■ Task objective: Collect and copy every line of the records that contains the word "dimensions". Case counts.
=== Dataset records ===
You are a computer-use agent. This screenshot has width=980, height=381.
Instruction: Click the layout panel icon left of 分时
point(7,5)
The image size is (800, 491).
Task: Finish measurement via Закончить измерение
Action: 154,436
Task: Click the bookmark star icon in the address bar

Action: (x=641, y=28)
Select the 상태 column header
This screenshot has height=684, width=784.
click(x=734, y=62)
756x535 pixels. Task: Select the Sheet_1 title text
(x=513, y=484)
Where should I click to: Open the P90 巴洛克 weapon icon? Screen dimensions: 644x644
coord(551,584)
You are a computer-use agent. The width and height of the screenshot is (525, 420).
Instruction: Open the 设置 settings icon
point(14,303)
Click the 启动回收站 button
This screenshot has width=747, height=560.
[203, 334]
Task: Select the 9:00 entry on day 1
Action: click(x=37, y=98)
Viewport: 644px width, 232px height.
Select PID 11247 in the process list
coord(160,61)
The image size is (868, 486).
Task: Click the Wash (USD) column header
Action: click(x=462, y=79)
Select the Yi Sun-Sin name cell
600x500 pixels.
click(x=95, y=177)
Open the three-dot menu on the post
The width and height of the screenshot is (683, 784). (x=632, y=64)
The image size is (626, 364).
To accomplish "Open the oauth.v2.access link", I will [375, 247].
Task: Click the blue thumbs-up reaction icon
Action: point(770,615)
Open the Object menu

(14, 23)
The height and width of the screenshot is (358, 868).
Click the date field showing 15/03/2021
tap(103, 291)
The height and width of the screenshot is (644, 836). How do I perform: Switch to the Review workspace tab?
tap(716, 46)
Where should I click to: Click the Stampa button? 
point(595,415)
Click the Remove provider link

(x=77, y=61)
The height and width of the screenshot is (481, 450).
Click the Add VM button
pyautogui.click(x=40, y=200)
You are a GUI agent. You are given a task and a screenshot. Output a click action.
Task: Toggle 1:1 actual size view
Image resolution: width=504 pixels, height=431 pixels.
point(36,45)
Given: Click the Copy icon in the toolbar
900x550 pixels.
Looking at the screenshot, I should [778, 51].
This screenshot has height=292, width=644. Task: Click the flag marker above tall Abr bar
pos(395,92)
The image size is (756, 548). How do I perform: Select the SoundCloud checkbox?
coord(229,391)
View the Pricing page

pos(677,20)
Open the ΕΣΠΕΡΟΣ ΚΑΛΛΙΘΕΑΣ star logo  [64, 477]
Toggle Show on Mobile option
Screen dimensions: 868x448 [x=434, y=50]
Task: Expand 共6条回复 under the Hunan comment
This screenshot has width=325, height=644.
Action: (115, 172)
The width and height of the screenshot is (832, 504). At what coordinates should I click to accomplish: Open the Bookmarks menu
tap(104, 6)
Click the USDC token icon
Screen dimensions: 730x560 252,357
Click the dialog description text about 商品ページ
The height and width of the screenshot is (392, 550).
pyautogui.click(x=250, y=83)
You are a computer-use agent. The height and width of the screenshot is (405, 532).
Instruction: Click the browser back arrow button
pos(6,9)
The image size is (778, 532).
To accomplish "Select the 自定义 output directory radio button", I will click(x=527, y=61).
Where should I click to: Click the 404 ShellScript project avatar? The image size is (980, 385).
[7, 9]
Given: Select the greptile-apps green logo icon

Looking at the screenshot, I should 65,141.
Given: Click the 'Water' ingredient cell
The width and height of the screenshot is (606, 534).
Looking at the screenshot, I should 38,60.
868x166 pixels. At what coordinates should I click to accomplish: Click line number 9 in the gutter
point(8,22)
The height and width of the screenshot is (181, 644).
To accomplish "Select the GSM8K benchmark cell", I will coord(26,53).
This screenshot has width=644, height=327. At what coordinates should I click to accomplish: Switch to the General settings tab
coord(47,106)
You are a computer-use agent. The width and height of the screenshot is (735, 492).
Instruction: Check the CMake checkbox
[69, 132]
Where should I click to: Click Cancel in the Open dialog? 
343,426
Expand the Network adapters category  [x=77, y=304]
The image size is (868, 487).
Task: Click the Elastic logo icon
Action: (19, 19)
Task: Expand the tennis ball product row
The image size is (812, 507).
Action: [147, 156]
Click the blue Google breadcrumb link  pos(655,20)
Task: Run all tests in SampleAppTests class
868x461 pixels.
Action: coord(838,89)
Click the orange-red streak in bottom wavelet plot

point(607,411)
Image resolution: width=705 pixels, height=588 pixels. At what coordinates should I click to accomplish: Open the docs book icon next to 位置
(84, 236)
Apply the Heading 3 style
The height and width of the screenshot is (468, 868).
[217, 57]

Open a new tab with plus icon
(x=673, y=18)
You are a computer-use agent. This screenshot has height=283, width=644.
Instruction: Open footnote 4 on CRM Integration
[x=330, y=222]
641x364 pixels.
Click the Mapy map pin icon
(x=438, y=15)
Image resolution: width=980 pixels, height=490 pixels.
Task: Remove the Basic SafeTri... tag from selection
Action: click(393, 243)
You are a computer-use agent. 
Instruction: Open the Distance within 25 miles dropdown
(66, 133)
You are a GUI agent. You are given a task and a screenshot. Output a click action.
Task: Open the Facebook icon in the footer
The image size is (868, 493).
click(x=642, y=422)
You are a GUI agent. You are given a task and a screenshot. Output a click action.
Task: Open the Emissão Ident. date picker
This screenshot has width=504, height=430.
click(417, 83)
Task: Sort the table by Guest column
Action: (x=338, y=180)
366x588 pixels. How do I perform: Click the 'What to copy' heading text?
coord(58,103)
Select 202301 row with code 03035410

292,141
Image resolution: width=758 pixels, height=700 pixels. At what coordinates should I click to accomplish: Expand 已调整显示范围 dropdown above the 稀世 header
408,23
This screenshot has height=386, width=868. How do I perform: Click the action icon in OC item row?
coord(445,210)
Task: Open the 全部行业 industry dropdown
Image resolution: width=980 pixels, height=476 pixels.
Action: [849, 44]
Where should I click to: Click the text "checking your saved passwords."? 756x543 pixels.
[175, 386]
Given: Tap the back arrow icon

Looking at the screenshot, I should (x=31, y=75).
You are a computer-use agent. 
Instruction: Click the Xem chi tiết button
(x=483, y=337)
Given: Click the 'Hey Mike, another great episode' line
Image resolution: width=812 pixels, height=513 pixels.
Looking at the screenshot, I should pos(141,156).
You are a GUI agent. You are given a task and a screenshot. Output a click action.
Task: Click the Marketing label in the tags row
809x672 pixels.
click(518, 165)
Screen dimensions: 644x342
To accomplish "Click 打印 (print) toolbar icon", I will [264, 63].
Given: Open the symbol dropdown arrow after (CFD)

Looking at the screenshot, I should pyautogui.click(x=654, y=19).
===
■ Written answer:
Where should I click to: Open the P90 巴洛克 weapon icon? Screen dimensions: 644x644
Screen dimensions: 868x448 [x=434, y=50]
Screen dimensions: 730x560 252,357
Screen dimensions: 644x342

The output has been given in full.